Watch the video with Dr. Roger McIntyre, Professor of Psychiatry and Pharmacology (University of Toronto, Canada), discussing the negative impact of emotional blunting in patients with MDD.

Emotional blunting has substantial negative impacts on everyday functioning and health-related quality of life § of patients with MDD.1 In fact, 60% of patients with MDD taking an antidepressant report emotional blunting. #2
Emotional blunting is a frequent reason for treatment discontinuation in patients with MDD1. In a survey, 45% of patients feeling emotionally numbed indicated that they think their antidepressant is affecting their emotions.¥1 39% of these patients considered stopping or have already stopped their antidepressant because of its emotional side effects.¥1

Data from a cross-sectional, observational survey study with patients with MDD (patient-reported, n=752), who are using a prescribed antidepressant and who reported emotional blunting during the past 6 weeks, and HCPs (HCP-assessed, n=383) completing the survey for the last two eligible patients they had seen one in the acute phase one in the remission phase of depression.
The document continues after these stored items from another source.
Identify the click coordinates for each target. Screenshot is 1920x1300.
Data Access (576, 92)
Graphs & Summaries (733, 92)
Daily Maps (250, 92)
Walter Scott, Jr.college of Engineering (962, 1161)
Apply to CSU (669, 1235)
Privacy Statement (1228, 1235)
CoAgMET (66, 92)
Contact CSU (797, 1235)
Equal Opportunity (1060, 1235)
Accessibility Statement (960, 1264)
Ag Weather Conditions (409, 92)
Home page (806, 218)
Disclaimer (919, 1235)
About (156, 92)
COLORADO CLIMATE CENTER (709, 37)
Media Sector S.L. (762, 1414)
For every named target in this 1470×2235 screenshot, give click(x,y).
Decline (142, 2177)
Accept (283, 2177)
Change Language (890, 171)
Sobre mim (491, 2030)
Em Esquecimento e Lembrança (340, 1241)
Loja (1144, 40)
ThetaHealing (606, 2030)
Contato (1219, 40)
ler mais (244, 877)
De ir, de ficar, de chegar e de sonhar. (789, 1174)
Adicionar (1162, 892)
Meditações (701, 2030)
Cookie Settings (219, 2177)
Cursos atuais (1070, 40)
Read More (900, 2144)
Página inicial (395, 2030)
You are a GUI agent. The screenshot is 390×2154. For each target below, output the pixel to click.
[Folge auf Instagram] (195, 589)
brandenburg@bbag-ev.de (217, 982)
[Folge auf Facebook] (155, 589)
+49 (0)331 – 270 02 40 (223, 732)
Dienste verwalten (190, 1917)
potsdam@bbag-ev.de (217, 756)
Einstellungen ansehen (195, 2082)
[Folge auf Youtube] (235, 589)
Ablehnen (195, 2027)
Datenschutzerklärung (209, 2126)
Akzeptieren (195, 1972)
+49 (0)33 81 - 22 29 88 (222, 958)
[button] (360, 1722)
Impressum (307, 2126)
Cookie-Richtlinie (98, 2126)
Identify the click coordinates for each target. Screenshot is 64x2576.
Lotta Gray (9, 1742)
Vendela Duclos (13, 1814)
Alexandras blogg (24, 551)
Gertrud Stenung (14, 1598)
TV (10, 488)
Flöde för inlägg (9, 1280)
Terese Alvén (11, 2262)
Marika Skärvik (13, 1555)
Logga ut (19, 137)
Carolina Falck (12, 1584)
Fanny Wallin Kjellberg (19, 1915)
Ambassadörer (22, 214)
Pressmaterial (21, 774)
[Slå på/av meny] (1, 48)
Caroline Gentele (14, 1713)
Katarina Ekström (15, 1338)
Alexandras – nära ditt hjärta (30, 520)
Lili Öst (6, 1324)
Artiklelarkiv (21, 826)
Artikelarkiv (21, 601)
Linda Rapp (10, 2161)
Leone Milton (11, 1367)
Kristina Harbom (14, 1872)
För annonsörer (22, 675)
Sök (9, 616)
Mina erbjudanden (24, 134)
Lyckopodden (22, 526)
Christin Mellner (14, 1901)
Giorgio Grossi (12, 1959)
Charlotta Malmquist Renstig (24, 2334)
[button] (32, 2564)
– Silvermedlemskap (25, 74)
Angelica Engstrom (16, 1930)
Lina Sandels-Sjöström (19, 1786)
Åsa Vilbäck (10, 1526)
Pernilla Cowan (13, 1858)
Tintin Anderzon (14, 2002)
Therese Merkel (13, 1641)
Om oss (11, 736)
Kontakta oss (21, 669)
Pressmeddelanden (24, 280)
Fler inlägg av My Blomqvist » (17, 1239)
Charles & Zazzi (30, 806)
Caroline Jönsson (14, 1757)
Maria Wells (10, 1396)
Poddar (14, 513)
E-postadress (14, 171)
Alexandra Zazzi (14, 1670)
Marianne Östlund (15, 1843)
Emotional blunting was described as follows: ‘Emotional effects of depression and treatment vary, but may include, for example, feeling
emotionally “numbed” or “blunted” in some way, lacking positive emotions or negative emotions, feeling detached from the world around you, or “just not caring” about things that you used to care about.’1
Significant impact defined as a score of 6–7 on a Likert-type scale from 1 (no impact at all) to 7 (significant impact). Emotional blunting was assessed using the Oxford Depression Questionnaire (ODQ). Functional capacity in daily life activities was measured with the Functioning Assessment Short Test (FAST).1
§Patient survey item: To what extent do you think your emotional blunting impacts your ability to function effectively a) at work or in studies, b) at home or in family life, c) in social life and d) overall, to what extent do you think emotional blunting impacts your overall quality of life?1 60-66% of patients with MDD in the acute phase of depression reported a significant negative impact of emotional blunting on all aspects of daily functioning, including work/studies, home/family life and social life, and overall health-related quality of life.1
# In an online survey of 1,829 patients treated with antidepressants such as venlafaxine, paroxetine, citalopram, fluoxetine, sertraline, escitalopram, tricyclics.2
¥ Assessed by the ODQ. The ODQ consists of three sections, the last of which gathers the perceived connection between antidepressant use and emotional blunting.

MDD, major depressive disorder; ODQ, Oxford depression questionnaire.


1. Christensen MC, et al. Ann Gen Psychiatry. 2022;21:22.
2. Read J, et al. Psychiatry Res. 2014;216:67-73.